Missing Values Treatment in Agronomy Dataset Using PCA-Based Multiple Imputation (Bootstrap Versus Bayesian)
DOI:
https://doi.org/10.17576/jqma.2103.2025.01Keywords:
agronomy data, missing data imputation, multiple imputation, PCA-based imputation, multicollinearityAbstract
Missing values are prevalent in agronomy datasets and need consideration to ensure the applicability of statistical methods and avoid bias in treating them. Previous studies indicate that multiple imputation is more effective than single imputation, with Principal Component Analysis (PCA)-based methods effectively handling multicollinearity in multivariate data.

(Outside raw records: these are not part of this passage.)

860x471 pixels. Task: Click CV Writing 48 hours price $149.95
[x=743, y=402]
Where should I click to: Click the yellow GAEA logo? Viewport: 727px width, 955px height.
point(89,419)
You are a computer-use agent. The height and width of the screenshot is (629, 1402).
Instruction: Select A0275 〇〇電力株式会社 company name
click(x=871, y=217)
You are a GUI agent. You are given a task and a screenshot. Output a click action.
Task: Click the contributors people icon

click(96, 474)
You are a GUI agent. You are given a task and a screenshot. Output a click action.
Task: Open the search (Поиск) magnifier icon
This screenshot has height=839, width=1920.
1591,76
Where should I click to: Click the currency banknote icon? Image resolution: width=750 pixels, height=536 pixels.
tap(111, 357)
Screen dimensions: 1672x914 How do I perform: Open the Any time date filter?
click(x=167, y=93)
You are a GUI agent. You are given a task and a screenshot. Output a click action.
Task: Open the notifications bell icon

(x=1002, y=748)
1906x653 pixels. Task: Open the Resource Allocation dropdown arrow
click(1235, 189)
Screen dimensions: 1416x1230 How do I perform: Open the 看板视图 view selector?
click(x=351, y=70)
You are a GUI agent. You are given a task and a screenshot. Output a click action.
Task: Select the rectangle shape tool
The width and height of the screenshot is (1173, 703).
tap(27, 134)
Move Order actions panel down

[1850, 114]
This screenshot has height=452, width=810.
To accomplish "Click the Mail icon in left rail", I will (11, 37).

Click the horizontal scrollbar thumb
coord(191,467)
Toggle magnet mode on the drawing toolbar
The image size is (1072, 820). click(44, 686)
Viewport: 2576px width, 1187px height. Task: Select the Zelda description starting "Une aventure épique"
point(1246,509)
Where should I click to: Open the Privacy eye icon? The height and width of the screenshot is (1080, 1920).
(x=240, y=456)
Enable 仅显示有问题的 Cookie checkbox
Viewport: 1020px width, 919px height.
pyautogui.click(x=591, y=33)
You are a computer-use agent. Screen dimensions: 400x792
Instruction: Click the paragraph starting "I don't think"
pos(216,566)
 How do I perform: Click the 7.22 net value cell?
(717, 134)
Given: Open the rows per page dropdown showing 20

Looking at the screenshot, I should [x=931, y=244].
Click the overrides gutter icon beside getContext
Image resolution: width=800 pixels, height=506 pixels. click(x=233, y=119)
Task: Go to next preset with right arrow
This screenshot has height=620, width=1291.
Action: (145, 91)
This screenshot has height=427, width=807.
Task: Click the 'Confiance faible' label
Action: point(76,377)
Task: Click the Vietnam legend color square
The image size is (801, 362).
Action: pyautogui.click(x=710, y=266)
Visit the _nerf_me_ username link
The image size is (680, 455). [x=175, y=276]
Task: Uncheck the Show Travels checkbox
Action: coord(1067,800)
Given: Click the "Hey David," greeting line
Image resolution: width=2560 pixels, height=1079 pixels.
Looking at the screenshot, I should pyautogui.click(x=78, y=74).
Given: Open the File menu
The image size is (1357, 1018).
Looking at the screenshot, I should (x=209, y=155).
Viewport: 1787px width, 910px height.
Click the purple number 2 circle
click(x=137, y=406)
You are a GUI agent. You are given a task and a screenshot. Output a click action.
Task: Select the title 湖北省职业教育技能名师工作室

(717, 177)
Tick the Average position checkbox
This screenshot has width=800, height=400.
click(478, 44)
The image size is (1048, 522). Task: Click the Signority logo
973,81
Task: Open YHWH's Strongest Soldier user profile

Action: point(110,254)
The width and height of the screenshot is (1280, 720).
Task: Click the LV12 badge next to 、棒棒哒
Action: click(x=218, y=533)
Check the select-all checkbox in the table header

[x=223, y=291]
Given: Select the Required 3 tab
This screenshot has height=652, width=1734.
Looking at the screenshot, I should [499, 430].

However, such approaches are rarely applied to agronomy data, hence there is a need to assess their performance to add knowledge in the area. This study evaluates the performance of two PCA-based multiple imputation approaches on missing multivariate agronomy data: multiple imputation using regularised PCA through bootstrap procedure (BootMI-REM-PCA) and multiple imputation using regularised PCA through Bayesian procedure (BayesMI-REM-PCA). The data were obtained from the Department of Agriculture Sarawak. A simulation study was conducted using 500 simulated datasets at 5%, 10%, and 20% missingness. Results showed comparable performance between BootMI-REM-PCA and BayesMI-REM-PCA at 5% missingness, with equal coefficient of determination (R²) values of 0.998, while BootMI-REMPCA exhibited slightly lower root mean squared error (RMSE) of 1.527 and mean absolute error (MAE) of 0.160. However, BayesMI-REM-PCA outperformed at higher missing rates, achieving the lowest RMSE (2.238 at 10% and 3.051 at 20%) and MAE (0.315 at 10% and 0.601 at 20%), along with the highest R² values of 0.996 and 0.993, respectively. While imputation accuracy declines as missing data increases, BayesMI-REM-PCA preserves the characteristics of real data. The findings are expected to help agricultural scientists and researchers prepare high-quality data for accurate analysis.